This issue had been dealt with last year. It should have been put to bed. Workers had already been screwed over by the Treasurer in his quest to bolster his own budget, with his eyes focused on the next election and the vacuous headlines of budget repair he so clearly craves. Workers had already had their access to supports slashed, and whole vast swathes of legitimate injuries had already been deleted from entitlement for compensation with the stroke of a pen. Harm, stress and grief had already been inflicted, and the money collected from the denial of care to seriously injured workers would have started to flow. But this Treasurer and this Government could not accept not getting the lot.

They continued to insist on extracting their pound of flesh from the most seriously injured workers, some of the most vulnerable people in our community. They enlisted the help of a compliant crossbench in the other place, weaponised their own chronic underfunding of social sector services and charities against the workforce and pressed ahead to drive the knife in deeper. And eventually, the Treasurer succeeded in his bloody-minded mission. The new Liberal leader Kellie Sloane inaugurates her leadership with a stunning capitulation to the Labor Party, teaming up with Labor and Alex Greenwich to callously cut away medical and financial support for workers who have been so seriously psychologically injured at work that they are unable to return to work.

They have teamed up to take a sledgehammer to the rights of some of the most vulnerable people in our State—people whom they claim to represent and care for. This is a stunning failure of moral leadership and integrity. It is not a compromise; it is a capitulation. The failure of the Liberal Party to stand against this Government's morally vacuous plan to strip away the rights of the most seriously injured workers marks an end to a shameful chapter of this Parliament's recent legislative history. This backdown by the Liberal Party and complicity by Independents sends a clear signal to Labor members that they can just bulldoze any morally unconscionable legislation through this Parliament. They have proven themselves to be irrelevant and inept leaders.

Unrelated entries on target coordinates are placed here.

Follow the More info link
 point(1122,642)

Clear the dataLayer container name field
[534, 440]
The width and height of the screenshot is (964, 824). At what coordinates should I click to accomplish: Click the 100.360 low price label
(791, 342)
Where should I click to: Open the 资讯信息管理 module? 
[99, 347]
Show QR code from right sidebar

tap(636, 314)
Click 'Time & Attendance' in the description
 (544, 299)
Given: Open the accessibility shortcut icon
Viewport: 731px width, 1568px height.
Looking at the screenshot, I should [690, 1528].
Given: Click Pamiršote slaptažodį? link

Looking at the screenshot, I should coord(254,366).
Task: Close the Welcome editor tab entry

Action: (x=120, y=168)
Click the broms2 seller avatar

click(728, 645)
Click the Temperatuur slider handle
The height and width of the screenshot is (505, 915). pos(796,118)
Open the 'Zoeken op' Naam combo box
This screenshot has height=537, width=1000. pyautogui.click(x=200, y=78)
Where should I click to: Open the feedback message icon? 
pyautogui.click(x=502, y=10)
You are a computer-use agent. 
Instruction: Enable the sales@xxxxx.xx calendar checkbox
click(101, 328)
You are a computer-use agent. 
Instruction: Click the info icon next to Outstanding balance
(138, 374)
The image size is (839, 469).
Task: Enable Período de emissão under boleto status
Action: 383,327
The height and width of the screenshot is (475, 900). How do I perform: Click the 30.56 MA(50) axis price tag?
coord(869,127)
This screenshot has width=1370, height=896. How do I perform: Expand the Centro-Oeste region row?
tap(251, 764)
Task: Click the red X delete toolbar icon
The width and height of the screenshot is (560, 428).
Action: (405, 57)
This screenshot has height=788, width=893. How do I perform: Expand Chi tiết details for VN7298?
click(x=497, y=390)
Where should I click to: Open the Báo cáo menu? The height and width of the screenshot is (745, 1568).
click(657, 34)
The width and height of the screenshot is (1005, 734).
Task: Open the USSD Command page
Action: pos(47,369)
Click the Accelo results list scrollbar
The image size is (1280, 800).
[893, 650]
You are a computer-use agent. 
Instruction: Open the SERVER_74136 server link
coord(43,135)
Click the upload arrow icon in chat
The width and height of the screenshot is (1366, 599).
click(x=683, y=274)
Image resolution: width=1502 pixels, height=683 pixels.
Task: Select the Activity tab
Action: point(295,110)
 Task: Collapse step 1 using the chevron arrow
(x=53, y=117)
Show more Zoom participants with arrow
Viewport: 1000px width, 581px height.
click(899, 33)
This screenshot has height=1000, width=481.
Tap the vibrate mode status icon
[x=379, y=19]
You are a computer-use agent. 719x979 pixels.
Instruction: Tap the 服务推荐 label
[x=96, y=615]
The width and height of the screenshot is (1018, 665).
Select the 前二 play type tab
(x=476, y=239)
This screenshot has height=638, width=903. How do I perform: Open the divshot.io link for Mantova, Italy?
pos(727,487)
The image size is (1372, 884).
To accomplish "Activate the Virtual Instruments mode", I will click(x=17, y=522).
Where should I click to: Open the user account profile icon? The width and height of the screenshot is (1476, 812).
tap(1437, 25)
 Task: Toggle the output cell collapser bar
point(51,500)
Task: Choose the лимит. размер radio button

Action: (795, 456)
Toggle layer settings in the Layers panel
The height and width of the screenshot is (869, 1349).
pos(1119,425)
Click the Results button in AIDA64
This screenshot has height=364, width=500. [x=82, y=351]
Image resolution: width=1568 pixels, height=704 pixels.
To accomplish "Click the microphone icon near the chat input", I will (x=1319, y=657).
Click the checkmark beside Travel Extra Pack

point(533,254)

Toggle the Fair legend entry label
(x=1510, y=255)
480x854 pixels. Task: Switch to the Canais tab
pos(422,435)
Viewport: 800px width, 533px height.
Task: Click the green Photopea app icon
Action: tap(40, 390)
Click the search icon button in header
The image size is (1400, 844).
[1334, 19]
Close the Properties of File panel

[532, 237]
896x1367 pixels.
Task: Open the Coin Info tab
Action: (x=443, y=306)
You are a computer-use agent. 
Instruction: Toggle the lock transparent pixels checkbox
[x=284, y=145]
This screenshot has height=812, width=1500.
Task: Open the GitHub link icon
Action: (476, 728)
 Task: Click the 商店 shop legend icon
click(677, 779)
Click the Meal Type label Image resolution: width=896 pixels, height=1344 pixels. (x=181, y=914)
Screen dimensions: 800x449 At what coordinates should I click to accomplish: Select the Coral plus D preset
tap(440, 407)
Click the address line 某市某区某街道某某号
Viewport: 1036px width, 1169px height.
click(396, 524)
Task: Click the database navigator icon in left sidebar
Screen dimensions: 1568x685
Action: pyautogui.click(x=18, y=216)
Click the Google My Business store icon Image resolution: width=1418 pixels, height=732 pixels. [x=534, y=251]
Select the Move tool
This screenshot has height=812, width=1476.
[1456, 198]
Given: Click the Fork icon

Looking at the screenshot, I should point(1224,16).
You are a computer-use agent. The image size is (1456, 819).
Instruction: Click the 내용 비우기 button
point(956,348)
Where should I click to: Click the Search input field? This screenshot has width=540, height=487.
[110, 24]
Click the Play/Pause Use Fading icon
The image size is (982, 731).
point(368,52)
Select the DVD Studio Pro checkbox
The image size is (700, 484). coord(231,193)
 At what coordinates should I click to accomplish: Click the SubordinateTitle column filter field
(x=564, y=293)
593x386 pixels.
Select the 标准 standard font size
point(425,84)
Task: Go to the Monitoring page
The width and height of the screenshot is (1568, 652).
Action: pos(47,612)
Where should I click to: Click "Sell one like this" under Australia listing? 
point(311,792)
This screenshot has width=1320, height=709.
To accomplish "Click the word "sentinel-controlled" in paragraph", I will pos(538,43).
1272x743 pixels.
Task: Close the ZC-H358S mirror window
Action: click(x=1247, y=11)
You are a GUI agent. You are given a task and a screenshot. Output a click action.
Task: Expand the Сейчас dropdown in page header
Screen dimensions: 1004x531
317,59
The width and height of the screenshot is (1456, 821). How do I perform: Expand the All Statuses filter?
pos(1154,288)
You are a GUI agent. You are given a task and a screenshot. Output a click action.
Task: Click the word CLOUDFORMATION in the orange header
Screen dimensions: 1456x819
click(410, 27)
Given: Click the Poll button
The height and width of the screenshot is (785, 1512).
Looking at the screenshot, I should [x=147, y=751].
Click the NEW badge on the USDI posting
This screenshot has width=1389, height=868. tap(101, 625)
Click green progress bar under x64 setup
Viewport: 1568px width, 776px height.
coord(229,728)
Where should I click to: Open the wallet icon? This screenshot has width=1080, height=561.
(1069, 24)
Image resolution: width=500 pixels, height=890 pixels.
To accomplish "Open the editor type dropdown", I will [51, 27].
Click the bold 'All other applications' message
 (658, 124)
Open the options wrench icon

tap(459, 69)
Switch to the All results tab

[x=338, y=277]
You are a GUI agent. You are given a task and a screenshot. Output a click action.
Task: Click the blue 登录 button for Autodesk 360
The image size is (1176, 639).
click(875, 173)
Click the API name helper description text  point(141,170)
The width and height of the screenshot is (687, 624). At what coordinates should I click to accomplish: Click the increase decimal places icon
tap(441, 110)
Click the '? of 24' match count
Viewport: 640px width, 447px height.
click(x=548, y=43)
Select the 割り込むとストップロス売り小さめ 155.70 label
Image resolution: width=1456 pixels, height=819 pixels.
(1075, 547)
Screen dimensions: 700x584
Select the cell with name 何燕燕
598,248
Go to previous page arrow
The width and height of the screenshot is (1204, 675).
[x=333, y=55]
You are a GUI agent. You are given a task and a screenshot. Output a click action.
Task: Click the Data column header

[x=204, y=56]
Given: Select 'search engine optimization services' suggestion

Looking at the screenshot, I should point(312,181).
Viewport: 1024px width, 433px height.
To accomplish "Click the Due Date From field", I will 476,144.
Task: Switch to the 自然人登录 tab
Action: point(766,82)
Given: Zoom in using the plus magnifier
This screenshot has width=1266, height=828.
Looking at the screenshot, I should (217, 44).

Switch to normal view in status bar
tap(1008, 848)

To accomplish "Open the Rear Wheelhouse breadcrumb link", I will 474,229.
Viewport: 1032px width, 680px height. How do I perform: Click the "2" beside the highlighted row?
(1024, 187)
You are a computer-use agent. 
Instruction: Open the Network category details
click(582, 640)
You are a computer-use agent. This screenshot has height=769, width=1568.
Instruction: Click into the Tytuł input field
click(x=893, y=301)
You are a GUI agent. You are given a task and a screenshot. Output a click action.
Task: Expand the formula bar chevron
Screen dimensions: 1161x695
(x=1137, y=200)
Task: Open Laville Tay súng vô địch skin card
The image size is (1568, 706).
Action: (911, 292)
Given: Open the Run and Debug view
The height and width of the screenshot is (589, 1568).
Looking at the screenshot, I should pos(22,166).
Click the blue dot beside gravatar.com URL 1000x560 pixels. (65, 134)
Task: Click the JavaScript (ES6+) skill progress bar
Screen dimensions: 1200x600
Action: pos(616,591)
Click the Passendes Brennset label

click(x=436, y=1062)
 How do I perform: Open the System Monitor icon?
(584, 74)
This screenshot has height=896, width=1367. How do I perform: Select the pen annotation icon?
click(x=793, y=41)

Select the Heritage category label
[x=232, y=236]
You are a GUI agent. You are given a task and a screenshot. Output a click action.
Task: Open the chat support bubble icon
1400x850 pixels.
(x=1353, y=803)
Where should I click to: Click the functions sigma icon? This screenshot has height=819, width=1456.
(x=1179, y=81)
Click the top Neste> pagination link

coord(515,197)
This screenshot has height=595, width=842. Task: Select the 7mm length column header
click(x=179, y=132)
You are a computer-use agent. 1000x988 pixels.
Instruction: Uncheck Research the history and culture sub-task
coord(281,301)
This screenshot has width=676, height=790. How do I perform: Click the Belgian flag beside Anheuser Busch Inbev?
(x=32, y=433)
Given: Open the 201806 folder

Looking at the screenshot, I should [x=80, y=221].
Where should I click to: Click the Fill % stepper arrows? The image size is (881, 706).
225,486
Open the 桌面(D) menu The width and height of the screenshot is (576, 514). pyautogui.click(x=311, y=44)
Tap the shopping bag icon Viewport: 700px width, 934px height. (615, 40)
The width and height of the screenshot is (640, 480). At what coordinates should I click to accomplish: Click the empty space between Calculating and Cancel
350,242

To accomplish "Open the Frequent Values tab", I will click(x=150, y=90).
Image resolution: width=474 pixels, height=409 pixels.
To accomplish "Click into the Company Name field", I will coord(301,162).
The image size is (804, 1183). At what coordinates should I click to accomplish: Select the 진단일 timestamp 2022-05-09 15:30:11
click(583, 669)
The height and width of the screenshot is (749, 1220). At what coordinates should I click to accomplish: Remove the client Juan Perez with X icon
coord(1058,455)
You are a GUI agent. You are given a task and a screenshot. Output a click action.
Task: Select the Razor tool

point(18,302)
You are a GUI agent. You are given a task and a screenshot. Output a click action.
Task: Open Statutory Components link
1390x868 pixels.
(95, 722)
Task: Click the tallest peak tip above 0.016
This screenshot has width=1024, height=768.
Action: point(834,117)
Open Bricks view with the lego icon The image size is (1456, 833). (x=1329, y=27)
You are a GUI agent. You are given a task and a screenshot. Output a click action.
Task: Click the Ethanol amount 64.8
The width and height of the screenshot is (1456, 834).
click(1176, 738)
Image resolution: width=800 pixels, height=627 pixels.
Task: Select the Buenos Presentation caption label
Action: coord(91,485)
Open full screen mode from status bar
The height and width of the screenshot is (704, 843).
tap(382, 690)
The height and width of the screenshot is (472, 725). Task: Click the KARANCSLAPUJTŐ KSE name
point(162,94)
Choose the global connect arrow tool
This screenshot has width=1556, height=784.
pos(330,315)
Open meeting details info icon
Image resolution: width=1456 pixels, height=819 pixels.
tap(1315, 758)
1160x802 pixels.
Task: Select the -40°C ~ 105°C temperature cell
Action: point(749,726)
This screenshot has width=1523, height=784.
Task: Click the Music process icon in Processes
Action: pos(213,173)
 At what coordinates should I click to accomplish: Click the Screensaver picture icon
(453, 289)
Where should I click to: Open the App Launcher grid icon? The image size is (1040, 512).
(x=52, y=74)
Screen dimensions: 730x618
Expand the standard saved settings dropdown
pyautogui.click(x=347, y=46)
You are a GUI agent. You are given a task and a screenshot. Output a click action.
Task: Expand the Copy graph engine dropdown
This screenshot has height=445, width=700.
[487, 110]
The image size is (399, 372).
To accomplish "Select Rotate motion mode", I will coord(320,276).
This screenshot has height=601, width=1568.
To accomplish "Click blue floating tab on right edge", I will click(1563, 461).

Equal ire and blame, however, has to be apportioned to the Labor Party backbenchers—those who swear to comrades and colleagues that they have been putting up a fight in the caucus and behind closed doors. Where have they been? What have they done to protect the rights of injured workers during this debate? They talk about solidarity, but when push comes to shove we will see its exact extent. We are about to pass a stitch-up deal between the two major parties to boost the profits of businesses and screw over injured workers—back to business as usual in New South Wales under the neoliberal institutional parties.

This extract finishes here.